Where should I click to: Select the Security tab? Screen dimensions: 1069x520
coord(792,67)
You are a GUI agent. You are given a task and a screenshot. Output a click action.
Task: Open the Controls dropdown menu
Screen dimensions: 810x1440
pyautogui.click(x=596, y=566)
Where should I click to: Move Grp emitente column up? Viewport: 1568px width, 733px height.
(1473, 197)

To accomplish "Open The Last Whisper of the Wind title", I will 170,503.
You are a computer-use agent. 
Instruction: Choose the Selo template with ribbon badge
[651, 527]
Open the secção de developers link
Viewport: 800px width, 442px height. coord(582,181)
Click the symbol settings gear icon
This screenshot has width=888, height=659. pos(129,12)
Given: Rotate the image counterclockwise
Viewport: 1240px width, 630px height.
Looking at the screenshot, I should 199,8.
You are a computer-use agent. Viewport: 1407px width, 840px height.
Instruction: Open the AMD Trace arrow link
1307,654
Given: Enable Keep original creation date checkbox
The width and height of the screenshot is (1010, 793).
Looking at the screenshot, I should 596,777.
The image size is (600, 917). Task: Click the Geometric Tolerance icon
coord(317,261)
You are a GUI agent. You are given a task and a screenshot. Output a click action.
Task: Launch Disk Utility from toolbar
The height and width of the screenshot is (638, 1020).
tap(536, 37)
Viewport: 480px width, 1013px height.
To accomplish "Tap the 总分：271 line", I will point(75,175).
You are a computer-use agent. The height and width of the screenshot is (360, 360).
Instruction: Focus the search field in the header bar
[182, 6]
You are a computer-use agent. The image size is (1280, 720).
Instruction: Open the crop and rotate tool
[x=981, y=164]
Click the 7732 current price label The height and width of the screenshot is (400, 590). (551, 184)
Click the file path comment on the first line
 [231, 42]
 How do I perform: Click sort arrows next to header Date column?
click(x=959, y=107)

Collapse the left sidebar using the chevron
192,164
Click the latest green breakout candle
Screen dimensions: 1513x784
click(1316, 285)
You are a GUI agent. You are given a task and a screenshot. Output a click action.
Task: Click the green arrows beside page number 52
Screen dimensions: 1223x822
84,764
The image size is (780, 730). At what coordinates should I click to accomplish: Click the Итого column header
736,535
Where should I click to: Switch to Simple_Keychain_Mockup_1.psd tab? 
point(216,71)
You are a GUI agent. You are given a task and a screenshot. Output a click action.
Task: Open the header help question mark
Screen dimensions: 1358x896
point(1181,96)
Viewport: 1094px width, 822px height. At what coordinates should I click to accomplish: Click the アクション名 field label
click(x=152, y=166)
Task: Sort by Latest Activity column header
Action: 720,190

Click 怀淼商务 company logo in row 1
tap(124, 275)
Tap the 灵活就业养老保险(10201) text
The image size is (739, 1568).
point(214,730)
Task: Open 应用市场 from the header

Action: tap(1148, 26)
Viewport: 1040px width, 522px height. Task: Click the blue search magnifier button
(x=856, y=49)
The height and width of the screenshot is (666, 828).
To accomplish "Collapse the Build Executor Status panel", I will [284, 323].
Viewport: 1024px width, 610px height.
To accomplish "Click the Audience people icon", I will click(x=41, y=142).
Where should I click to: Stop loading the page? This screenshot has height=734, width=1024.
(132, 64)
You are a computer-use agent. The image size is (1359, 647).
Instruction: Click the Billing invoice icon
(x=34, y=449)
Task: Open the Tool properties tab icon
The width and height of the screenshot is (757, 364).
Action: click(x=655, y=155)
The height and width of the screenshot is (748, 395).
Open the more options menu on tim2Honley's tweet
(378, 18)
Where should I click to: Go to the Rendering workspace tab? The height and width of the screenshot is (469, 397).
- - - - - - -
■ ACTION ITEM ■
Your task for the entries above: copy exactly the span starting with the line with "How do I perform: Click" and going on through the line with "The height and width of the screenshot is (666, 828).", both lines included, and nothing else.

■ THE ANSWER ■
 How do I perform: Click sort arrows next to header Date column?
click(x=959, y=107)

Collapse the left sidebar using the chevron
192,164
Click the latest green breakout candle
Screen dimensions: 1513x784
click(1316, 285)
You are a GUI agent. You are given a task and a screenshot. Output a click action.
Task: Click the green arrows beside page number 52
Screen dimensions: 1223x822
84,764
The image size is (780, 730). At what coordinates should I click to accomplish: Click the Итого column header
736,535
Where should I click to: Switch to Simple_Keychain_Mockup_1.psd tab? 
point(216,71)
You are a GUI agent. You are given a task and a screenshot. Output a click action.
Task: Open the header help question mark
Screen dimensions: 1358x896
point(1181,96)
Viewport: 1094px width, 822px height. At what coordinates should I click to accomplish: Click the アクション名 field label
click(x=152, y=166)
Task: Sort by Latest Activity column header
Action: 720,190

Click 怀淼商务 company logo in row 1
tap(124, 275)
Tap the 灵活就业养老保险(10201) text
The image size is (739, 1568).
point(214,730)
Task: Open 应用市场 from the header

Action: tap(1148, 26)
Viewport: 1040px width, 522px height. Task: Click the blue search magnifier button
(x=856, y=49)
The height and width of the screenshot is (666, 828).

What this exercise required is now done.